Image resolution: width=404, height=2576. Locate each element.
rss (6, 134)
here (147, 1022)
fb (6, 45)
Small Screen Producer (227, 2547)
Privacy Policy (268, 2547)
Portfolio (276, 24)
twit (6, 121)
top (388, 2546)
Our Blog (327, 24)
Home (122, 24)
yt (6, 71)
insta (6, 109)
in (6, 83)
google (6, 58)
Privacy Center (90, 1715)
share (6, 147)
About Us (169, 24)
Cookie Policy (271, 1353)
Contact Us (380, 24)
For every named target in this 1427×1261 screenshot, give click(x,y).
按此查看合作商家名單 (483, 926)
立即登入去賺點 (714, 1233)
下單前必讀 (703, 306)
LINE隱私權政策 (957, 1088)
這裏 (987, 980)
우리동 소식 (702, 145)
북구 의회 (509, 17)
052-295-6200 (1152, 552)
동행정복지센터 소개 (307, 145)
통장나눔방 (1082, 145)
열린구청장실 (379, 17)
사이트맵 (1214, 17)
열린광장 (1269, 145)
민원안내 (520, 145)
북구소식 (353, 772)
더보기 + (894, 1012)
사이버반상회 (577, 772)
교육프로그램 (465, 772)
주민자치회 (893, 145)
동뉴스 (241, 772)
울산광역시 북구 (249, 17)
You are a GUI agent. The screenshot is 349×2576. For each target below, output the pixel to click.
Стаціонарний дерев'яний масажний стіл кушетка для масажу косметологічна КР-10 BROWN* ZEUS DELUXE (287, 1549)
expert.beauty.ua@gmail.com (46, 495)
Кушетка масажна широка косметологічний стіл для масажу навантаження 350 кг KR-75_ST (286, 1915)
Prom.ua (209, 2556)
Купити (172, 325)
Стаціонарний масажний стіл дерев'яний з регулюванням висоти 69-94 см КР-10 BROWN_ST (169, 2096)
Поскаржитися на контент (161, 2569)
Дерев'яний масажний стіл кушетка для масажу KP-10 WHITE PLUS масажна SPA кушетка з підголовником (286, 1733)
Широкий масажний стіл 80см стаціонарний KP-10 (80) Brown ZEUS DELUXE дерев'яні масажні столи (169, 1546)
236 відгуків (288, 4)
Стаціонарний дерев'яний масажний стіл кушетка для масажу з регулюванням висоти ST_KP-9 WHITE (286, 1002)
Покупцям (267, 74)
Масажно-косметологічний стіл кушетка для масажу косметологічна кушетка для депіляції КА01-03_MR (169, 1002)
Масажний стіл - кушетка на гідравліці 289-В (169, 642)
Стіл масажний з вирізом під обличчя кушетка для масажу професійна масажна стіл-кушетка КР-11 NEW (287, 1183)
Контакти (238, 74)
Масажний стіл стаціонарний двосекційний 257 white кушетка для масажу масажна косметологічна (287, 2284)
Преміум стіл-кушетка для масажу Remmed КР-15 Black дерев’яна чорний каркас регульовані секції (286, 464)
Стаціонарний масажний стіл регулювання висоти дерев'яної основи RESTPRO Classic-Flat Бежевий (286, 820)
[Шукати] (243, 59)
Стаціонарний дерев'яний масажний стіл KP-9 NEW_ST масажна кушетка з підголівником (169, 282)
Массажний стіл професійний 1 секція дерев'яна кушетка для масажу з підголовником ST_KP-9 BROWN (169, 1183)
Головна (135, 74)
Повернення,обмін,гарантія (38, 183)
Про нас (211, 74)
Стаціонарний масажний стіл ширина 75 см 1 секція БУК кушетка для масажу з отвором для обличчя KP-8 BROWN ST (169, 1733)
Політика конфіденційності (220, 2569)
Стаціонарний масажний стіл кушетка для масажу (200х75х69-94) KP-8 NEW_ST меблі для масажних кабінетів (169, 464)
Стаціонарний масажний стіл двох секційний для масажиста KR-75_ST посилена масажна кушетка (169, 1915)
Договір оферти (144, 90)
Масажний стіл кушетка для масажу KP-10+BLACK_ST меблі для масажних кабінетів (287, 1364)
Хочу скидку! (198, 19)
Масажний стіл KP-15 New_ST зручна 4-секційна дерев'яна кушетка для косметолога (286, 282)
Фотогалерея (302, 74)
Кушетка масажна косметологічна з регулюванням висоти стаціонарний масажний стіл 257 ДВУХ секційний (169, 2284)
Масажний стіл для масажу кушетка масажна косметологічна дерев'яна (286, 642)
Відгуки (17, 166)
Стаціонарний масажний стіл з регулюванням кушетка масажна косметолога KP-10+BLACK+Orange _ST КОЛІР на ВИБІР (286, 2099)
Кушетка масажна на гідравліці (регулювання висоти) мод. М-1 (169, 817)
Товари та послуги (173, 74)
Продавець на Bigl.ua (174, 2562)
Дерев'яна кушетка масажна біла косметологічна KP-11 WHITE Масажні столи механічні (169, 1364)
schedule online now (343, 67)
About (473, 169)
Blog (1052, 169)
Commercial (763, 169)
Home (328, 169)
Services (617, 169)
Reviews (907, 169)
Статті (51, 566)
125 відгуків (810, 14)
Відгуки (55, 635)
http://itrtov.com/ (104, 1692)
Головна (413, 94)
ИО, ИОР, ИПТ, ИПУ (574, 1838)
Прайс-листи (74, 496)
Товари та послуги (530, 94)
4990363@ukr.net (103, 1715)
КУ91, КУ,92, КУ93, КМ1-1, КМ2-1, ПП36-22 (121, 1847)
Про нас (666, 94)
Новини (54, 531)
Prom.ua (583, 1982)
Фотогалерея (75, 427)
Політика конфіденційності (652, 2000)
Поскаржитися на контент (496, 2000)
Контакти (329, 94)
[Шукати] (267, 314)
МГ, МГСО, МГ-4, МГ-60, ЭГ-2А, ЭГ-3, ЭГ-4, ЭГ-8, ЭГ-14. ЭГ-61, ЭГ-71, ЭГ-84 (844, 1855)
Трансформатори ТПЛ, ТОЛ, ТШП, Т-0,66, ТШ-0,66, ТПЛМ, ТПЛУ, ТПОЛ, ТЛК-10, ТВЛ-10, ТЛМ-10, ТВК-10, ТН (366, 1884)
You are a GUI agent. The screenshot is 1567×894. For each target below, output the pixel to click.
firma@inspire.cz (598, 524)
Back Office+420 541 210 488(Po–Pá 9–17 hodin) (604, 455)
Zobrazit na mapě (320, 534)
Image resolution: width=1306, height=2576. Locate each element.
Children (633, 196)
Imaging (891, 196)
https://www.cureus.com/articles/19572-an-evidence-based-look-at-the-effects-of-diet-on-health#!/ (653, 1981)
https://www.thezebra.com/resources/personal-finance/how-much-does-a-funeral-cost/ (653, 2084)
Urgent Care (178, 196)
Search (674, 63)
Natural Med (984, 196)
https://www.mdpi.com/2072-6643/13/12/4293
—————
Given problem: Update the listing lines from the one with "Преміум стіл-кушетка для" up to and including the one with "Кушетка масажна косметологічна з" by replacing "Фотогалерея" with "Галерея", changing nothing else. Give back only those lines.

Response for this exercise:
Преміум стіл-кушетка для масажу Remmed КР-15 Black дерев’яна чорний каркас регульовані секції (286, 464)
Стаціонарний масажний стіл регулювання висоти дерев'яної основи RESTPRO Classic-Flat Бежевий (286, 820)
[Шукати] (243, 59)
Стаціонарний дерев'яний масажний стіл KP-9 NEW_ST масажна кушетка з підголівником (169, 282)
Массажний стіл професійний 1 секція дерев'яна кушетка для масажу з підголовником ST_KP-9 BROWN (169, 1183)
Головна (135, 74)
Повернення,обмін,гарантія (38, 183)
Про нас (211, 74)
Стаціонарний масажний стіл ширина 75 см 1 секція БУК кушетка для масажу з отвором для обличчя KP-8 BROWN ST (169, 1733)
Політика конфіденційності (220, 2569)
Стаціонарний масажний стіл кушетка для масажу (200х75х69-94) KP-8 NEW_ST меблі для масажних кабінетів (169, 464)
Стаціонарний масажний стіл двох секційний для масажиста KR-75_ST посилена масажна кушетка (169, 1915)
Договір оферти (144, 90)
Масажний стіл кушетка для масажу KP-10+BLACK_ST меблі для масажних кабінетів (287, 1364)
Хочу скидку! (198, 19)
Масажний стіл KP-15 New_ST зручна 4-секційна дерев'яна кушетка для косметолога (286, 282)
Галерея (302, 74)
Кушетка масажна косметологічна з регулюванням висоти стаціонарний масажний стіл 257 ДВУХ секційний (169, 2284)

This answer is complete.